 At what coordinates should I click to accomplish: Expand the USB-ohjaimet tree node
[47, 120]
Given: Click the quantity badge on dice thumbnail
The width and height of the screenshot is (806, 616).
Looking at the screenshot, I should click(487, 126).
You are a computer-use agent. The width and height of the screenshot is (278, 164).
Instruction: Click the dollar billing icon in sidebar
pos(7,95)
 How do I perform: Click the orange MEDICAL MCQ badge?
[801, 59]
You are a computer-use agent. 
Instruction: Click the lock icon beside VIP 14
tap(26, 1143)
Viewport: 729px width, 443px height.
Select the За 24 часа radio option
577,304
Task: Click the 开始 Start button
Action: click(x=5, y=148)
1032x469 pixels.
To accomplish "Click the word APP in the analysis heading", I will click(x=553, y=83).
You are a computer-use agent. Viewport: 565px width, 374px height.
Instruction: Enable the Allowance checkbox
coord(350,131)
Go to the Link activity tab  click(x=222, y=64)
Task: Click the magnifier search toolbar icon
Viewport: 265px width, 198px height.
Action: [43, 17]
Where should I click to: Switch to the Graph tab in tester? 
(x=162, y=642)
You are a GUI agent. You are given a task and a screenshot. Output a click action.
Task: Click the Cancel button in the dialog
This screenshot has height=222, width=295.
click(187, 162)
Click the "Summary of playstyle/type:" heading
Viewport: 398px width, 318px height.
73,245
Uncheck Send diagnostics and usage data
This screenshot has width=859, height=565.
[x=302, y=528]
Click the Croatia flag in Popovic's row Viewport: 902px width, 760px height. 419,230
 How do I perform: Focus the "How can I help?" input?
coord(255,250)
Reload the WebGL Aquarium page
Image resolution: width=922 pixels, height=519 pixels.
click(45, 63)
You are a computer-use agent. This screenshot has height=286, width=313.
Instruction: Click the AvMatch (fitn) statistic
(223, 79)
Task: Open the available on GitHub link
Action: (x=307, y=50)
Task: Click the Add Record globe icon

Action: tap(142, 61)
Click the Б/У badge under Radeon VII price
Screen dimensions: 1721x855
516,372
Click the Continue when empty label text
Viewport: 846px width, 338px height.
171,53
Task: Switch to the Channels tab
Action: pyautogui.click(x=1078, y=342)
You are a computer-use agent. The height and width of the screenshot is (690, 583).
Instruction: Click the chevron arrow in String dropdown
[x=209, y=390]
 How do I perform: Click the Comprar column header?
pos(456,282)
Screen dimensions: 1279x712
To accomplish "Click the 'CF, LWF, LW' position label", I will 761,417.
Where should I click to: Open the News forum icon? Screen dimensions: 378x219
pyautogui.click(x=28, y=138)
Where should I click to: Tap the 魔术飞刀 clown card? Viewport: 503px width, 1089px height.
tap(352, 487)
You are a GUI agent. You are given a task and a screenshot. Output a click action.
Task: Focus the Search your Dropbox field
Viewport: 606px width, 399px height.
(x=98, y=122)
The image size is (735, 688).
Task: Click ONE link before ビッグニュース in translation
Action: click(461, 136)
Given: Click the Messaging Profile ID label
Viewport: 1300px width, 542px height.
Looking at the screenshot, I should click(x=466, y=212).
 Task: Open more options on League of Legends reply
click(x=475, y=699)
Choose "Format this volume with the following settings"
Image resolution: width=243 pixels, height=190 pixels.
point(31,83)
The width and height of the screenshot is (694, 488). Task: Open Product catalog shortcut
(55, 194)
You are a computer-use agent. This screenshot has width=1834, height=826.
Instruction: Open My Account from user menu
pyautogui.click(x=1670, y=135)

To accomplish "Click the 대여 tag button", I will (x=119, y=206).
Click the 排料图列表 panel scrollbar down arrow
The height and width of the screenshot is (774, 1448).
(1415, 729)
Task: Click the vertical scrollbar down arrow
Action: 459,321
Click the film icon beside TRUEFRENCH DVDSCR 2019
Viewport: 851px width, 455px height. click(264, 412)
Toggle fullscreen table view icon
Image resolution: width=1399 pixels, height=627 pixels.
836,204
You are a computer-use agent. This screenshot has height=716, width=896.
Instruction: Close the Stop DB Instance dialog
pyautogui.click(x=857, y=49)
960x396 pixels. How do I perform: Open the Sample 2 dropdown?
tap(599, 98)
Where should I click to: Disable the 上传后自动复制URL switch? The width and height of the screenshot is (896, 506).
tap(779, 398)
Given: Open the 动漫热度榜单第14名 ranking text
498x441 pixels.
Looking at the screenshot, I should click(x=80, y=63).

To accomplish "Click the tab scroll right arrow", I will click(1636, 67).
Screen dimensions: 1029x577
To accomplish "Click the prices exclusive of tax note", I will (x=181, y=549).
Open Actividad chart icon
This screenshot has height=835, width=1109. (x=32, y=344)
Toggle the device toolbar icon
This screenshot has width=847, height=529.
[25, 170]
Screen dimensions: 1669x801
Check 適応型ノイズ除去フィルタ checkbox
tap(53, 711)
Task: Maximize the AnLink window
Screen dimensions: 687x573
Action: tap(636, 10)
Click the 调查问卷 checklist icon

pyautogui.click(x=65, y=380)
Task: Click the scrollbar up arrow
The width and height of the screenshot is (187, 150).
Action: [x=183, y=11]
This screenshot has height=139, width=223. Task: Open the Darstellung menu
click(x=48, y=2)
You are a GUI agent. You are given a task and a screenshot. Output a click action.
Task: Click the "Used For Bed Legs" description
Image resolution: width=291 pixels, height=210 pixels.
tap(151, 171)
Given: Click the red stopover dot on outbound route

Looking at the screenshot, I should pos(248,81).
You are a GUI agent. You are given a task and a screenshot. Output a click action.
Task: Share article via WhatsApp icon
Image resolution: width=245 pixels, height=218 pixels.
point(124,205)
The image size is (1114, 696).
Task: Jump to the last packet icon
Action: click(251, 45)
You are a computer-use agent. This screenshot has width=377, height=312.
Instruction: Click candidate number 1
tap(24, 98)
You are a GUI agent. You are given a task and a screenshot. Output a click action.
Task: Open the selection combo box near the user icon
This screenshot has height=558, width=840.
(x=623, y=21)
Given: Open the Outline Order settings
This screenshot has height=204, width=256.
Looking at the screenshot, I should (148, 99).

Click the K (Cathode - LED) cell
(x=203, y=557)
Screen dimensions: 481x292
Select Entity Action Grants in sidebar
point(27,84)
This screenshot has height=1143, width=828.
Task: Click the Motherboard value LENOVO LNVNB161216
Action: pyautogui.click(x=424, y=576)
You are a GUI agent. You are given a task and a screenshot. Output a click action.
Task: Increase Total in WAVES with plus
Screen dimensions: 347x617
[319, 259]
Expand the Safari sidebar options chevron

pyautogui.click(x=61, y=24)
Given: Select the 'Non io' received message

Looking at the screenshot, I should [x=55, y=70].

_What is expected_: Copy out all lines of the listing where the word "text" appears.

_Written solution_:
Click the Continue when empty label text
Given: Open the 动漫热度榜单第14名 ranking text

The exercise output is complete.